Just minutes into the Denver Nuggets debut against the Minnesota Timberwolves on Friday, a game in which he was inserted into the starting lineup, Terry rolled off a ball screen and hammered in a two-handed dunk in traffic.
It's a sight that Railsplitter fans became accustomed to during Terry's illustrious four-year career at Lincoln Memorial University, but the thrill of seeing Terry's seemingly boundless athleticism play out in the flesh was an entirely new experience for the NBA scouts, media and fans in attendance was an entirely new one.
Terry finished with six points (all off dunks), six rebounds and a steal in 16 minutes of work while helping anchor a Nugget defense that held the Timberwolves to just shy of 36-percent shooting in a 70-69 win.
In the immediate aftermath of Terry's breakout performance, NBA pundits started to ask the same question: Can Emanuel Terry earn a full-time spot on the Nuggets roster?
Terry quickly drew comparisons to the likes of NBA veteran Kenneth Faried as well as Torrey Craig, who made a similarly surprising impression during last year's Summer League and earned a two-way contract with the Nuggets after proving to be a hard-working defensive commodity.

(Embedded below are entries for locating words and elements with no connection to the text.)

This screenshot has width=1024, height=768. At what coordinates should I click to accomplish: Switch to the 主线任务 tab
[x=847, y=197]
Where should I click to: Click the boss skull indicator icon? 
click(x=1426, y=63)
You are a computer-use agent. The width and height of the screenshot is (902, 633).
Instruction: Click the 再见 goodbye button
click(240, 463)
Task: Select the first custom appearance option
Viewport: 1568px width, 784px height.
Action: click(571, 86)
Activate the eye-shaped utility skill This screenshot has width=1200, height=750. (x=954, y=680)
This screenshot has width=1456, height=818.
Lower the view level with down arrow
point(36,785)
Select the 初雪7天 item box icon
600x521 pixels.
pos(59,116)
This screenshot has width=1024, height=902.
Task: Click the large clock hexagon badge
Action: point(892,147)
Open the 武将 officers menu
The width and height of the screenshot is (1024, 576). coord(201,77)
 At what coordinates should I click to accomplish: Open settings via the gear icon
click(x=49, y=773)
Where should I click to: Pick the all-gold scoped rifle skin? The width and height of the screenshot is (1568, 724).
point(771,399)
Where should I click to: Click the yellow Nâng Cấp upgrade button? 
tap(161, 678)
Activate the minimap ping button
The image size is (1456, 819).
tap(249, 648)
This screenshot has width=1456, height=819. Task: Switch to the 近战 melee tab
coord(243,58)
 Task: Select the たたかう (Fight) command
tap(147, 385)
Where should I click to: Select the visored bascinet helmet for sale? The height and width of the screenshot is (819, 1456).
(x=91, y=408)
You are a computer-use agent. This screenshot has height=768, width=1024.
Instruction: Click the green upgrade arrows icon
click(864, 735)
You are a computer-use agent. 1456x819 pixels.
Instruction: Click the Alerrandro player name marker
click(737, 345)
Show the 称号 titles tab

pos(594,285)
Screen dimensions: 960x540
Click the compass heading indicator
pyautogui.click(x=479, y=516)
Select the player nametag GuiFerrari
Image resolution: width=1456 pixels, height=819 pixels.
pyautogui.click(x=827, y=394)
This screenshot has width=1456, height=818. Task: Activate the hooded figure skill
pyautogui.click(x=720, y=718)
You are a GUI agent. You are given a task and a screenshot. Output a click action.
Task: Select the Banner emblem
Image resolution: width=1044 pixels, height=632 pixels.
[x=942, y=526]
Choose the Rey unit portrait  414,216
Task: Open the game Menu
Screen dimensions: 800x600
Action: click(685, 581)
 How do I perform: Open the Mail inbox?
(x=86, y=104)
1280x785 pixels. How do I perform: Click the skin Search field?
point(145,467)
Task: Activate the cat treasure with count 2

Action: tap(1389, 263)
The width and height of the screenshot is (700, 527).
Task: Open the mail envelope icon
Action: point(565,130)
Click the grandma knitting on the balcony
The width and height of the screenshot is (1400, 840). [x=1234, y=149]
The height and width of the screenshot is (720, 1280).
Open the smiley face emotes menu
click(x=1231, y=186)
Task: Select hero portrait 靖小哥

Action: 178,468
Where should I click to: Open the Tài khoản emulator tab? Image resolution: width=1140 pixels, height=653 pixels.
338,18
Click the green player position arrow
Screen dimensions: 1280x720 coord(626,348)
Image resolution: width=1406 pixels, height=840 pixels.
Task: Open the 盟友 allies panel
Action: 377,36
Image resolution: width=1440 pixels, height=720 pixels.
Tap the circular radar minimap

In a feature from Nuggets insider Christopher Dempsey, Denver Summer League coach Jordi Fernandez came away impressed with Terry's energy and effort, particularly on the defensive end of the court.
"That high energy," Fernandez said. "I think everybody sees it. He's got that game-changing ability, just rolling hard to the rim to start quarters or after timeouts, he rolled really hard and those plays - maybe you're down a little bit - just bring you up. And he's been on-point, that's what he's done. He came here with no expectations, just worked hard and he deserved it. I'm happy with him."
Terry proved his performance against the Timberwolves wasn't a fluke on Saturday when the Nuggets took down the Boston Celtics 82-69 to move to 2-0 in the Summer League. The 6-9 forward spent 22 minutes on the court, the third-most on the team, and contributed eight points, seven rebounds and a steal. He was the lone reserve to finish with a positive plus-minus contribution in the game.
The skills that Terry has put on display in Las Vegas were discovered by the LMU coaching staff and later nurtured during his time in Harrogate, where the lightly-recruited big man from Enterprise, Ala., steadily ascended from a role player his freshman year to arguably the most dominant big men in the nation as a senior. That, in large part, was the product of a recruiting gamble taken by head coach Josh Schertz that paid massive dividends.
As a freshman during the 2014-15 season, Terry showed flashes of his athletic brilliance while averaging just over four points in less than nine minutes of action per game. As a sophomore, he leapt into the starting lineup and played a supporting role for a Railsplitter team that made the first national championship game appearance in program history.
Injuries limited Terry to just 26 appearances and 15 starts during the 2016-17 campaign, when the Railsplitters made a return trip to the national semifinals, but his career completely took off during his senior year. That season, Terry averaged 17 points, 10.2 rebounds and over two blocks per game to garner South Atlantic Conference Player of the Year, SAC Defensive Player of the Year, Southeast Region Player of the Year and consensus All-American status. He was also later named the Bevo Francis Award winner, which is given annually to the best player outside of the NCAA Division I, and the SAC Male Athlete of the Year recipient.
With Terry leading the charge, the Railsplitters went 32-2, won their sixth consecutive SAC regular-season title and fourth-ever SAC tournament crown, finished the season ranked No. 1 in the country and made their third straight appearance in the regional championship game. It marked LMU's fourth straight 30-win season, all of which occurred during Terry's tenure and ties the NCAA Division II record for most consecutive 30-win seasons.
Terry hopes to continue his solid play when the Nuggets face the Milwaukee Bucks on today in the final pre-tournament game of the Summer League at 9 p.m. ET. Following that, the tournament to crown the Summer League champion begins on Wednesday, July 11, with the championship game set for July 17.
Terry has already made history by becoming the first LMU men's basketball player to earn a spot on an NBA Summer League roster. But if his career arc during his time at LMU is any indication of the path Terry is poised to tread, the road won't stop once the lights go out in Vegas. He just needs the Nuggets to make the same gamble that Josh Schertz made four years ago.